> _課題_:
本文の「Regnase-1欠損CD4T細胞では」で始まる段落を、主な事実を残して箇条書きに書き直しなさい。

***** 本文 *****

研究チームは、これまでにRegnase-1が制御しているmRNAとしてIL-6やIL-12p40などの炎症性サイトカインを同定したが、これらサイトカインをコードする遺伝子を欠損しても、Regnase-1欠損によって引き起こされる病態は改善しなかった。そこで研究チームは、T細胞における新規Regnase-1標的RNAを同定するため、網羅的遺伝子発現解析を実施したのである。
Regnase-1欠損CD4T細胞では多くの活性化に関与するサイトカイン、レセプター、転写因子などを高発現しているが、これらがRegnase-1によって直接コントロールされているかどうかはこの段階では明らかではない。そこで、ルシフェラーゼ遺伝子下流に「mRNA3'UTR」を結合させ「レポーターアッセイ」を実施。結果、「c-Rel」のmRNAは3'UTRを介してRegnase-1によって直接分解されることが確認されたのである。一方、そのほかの「NF-κB」ファミリーに属する転写因子はRegnase-1による制御を受けていないことも確かめられた。

***** 提示情報 *****

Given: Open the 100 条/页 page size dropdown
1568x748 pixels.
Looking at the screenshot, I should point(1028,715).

*****
***** 提示情報 *****

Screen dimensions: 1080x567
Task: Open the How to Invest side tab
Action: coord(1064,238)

*****

> _解答_:
- Regnase-1欠損CD4T細胞では、活性化に関与するサイトカイン、レセプター、転写因子などが高発現している。
- これらがRegnase-1に直接制御されているかどうかは、この段階では明らかではなかった。
- ルシフェラーゼ遺伝子の下流にmRNAの3'UTRを結合させ、レポーターアッセイを実施した。
- c-RelのmRNAは、3'UTRを介してRegnase-1によって直接分解されることが確認された。
- そのほかのNF-κBファミリーに属する転写因子は、Regnase-1による制御を受けていないことも確かめられた。